#### [TASK DIRECTIONS]
Reproduce word for word everything in the AIG lawsuit commentary from "Wow. You can" down to "contempt for taxpayers.".

#### [DOCUMENT PASSAGE]

····················

AIG is a victim of discrimination! It was not allowed to participate in the government's affirmative action program for large Wall Street banks, a clear violation of the Fifth Amendment. So claims David Boies, the lawyer who filed the complaint on behalf of shareholder Hank Greenberg. "The government loaned billions of dollars to numerous other financial institutions without taking any ownership and those institutions," he writes. "When the government did take an equity interest, its interest was limited; it loaned billions of dollars to domestic and foreign institutions at interest rates that were a fraction of those charged to AIG; and it guaranteed hundreds of billions of dollars in loans to various institutions, including Citigroup. Inc."
Wow. You can argue at length about the choices made by Hank Paulson during September and October 2008. You can argue forcefully, as I did, that Paulson maneuvered to forestall a private AIG bailout that might have forced Goldman and other banks to take haircuts on their CDO exposures. But to claim that the US bailout violated the constitutional rights of AIG's shareholders? Particularly the shareholder that created one of the biggest disasters in modern capitalism? I don't think there's a word for that kind of grandiose entitlement. Neither "hypocrisy," nor "chutzpah," do justice to the scope of Greenberg's pathology, or his contempt for taxpayers.
And the word "incompetence" doesn't really do justice to the management team assembled by Greenberg. Consider his appointment of Robert E. Lewis , as head of Enterprise Risk Management, who confessed to the FCIC that we really didn't think about liquidity issues when he reviewed the credit default swap arrangements for all those toxic CDOs. That's like the fire warden saying we really didn't think about the risk of fire. When the FCIC asked Alan Frost and Andrew Forster about all those subprime CDO's that they had insured, each guy could remember nothing and said it was the other guy's responsibility. The problem with AIG on September 15, 2008, was that is was still valuing all those toxic CDO's at close to par. It relied on a financial model based on credit ratings instead of cash flows. So for more than a year, top management had been running around in circles, unwilling to face up to the ugly truth, which was that the triple-A CDO ratings they had relied upon were bogus.
Which brings us back to the complaint. To fabricate a narrative that sounded plausible, Boies plays fast and loose with concepts like, "solvency," and "temporary liquidity." He writes:
"In a number of cases, the government provided loan guarantees and access to federal funds. AIG was a particularly good candidate for such liquidity support because its assets substantially exceeded its liabilities; it's problem was not one of solvency but of temporary liquidity."
First of all AIG's liquidity problem was not, "temporary." It wasn't driven by general market skittishness or a well-deserved crisis in confidence. It was driven by management screw-ups. It took funds obtained through its securities lending operations and invested them in long-term subprime bonds that suddenly became illiquid. It also comingled funds owned by different insurance companies, each of which was overseen by a different state regulator who had a fiduciary responsibility to demand the money back ASAP. And the parent owed $20 billion to its insurance subsidiaries that it simply didn't have.

····················

#### [COLLECTED DATA]
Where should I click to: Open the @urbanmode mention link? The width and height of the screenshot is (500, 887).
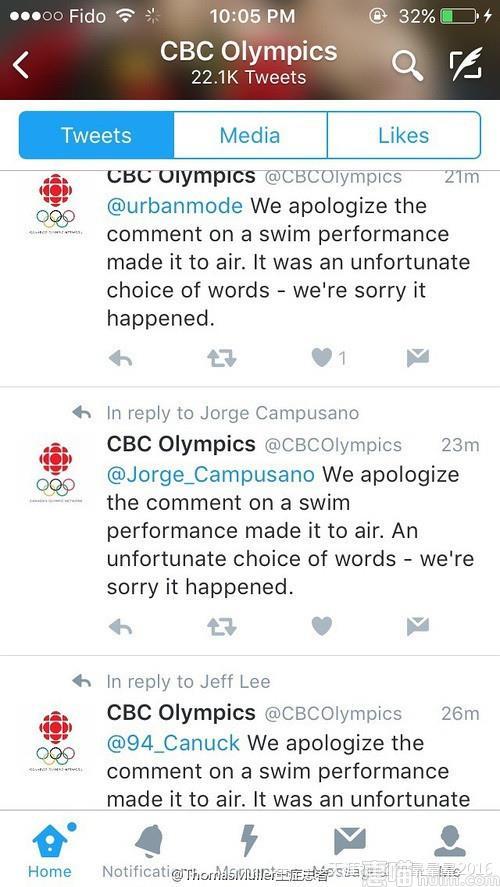click(x=174, y=205)
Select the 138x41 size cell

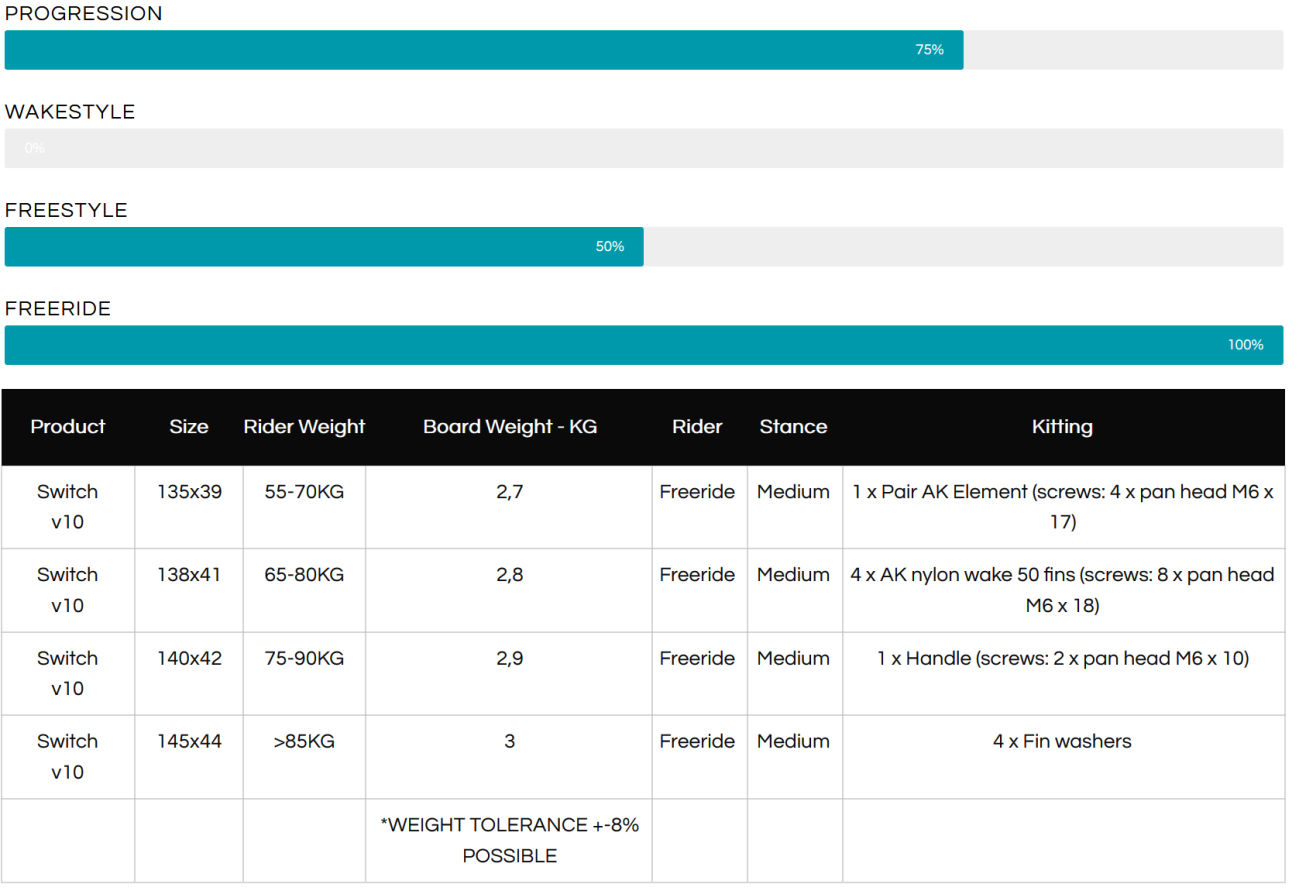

····················

#### [ANSWER TO THIS TASK]
Wow. You can argue at length about the choices made by Hank Paulson during September and October 2008. You can argue forcefully, as I did, that Paulson maneuvered to forestall a private AIG bailout that might have forced Goldman and other banks to take haircuts on their CDO exposures. But to claim that the US bailout violated the constitutional rights of AIG's shareholders? Particularly the shareholder that created one of the biggest disasters in modern capitalism? I don't think there's a word for that kind of grandiose entitlement. Neither "hypocrisy," nor "chutzpah," do justice to the scope of Greenberg's pathology, or his contempt for taxpayers.